● The task:
Format the entries below as a numbered list, starting with the line that contains "Task: Click the Description column sort arrow" and going on through the line that contains "The image size". Skip blank lines and leave the pictures out.

** Begin Materials provided **

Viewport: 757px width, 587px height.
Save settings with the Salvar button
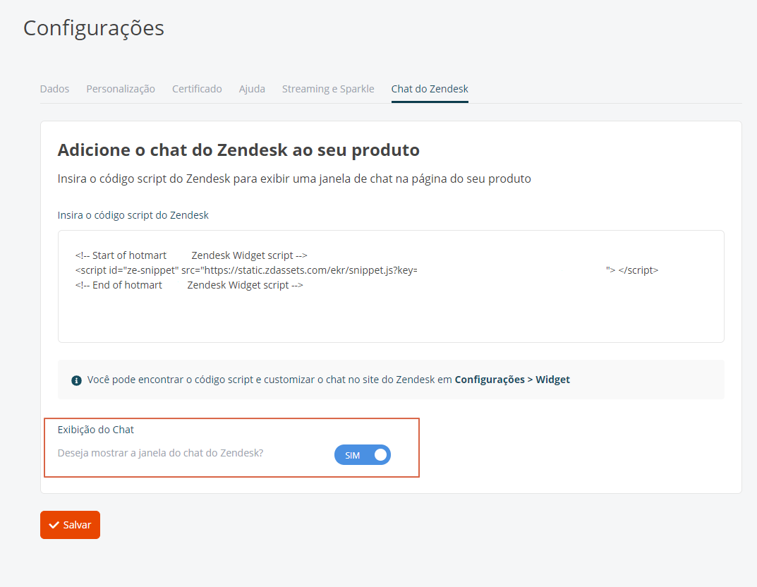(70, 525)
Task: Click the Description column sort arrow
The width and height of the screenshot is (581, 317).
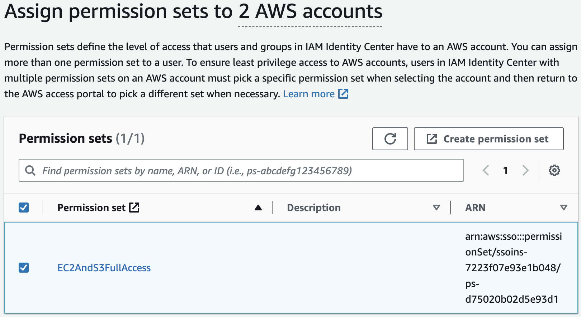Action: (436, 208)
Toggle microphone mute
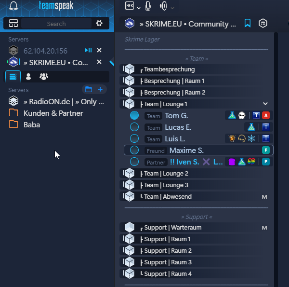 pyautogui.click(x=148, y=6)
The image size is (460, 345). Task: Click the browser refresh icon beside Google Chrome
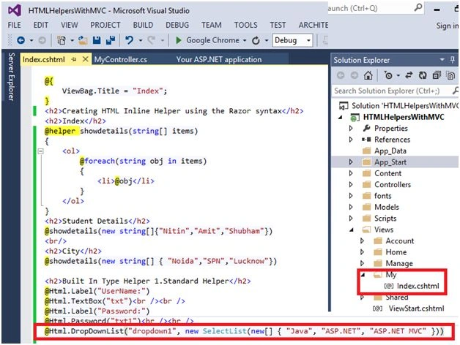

** End Materials provided **
** Begin Materials provided **

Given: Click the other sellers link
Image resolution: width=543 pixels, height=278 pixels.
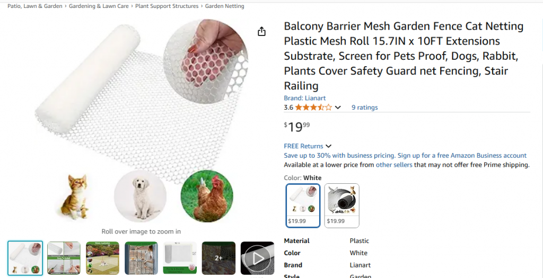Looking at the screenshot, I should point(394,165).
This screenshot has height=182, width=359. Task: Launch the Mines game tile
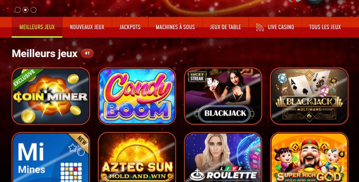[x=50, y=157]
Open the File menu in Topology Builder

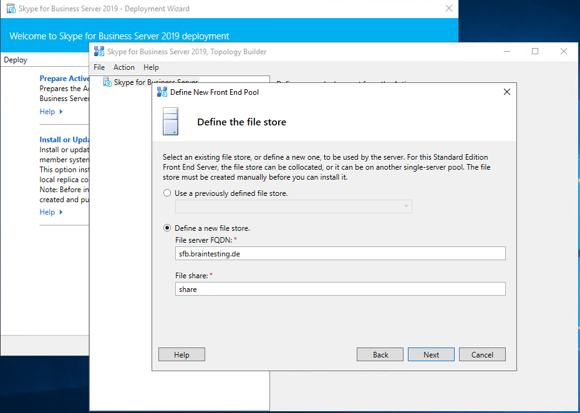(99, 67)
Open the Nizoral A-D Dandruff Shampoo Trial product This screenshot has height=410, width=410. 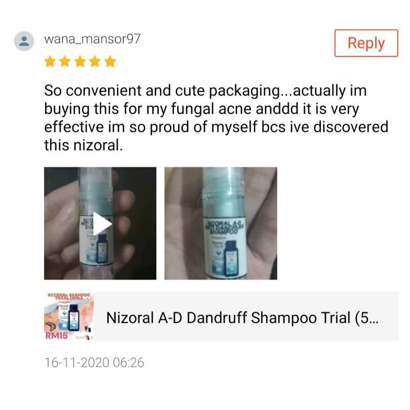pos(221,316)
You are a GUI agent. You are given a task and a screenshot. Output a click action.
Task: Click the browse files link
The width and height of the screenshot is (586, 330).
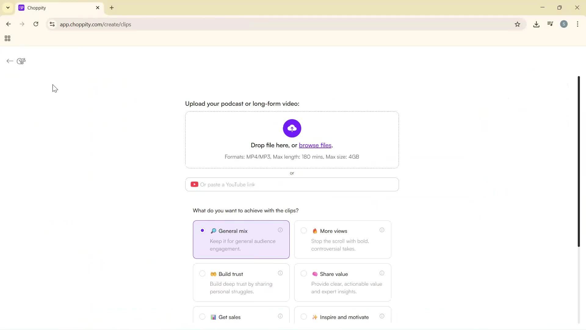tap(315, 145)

** End Materials provided **

● Solution to this problem:
1. Task: Click the Description column sort arrow
2. The width and height of the screenshot is (581, 317).
3. Action: (436, 208)
4. Toggle microphone mute
5.  pyautogui.click(x=148, y=6)
6. The image size is (460, 345). Task: Click the browser refresh icon beside Google Chrome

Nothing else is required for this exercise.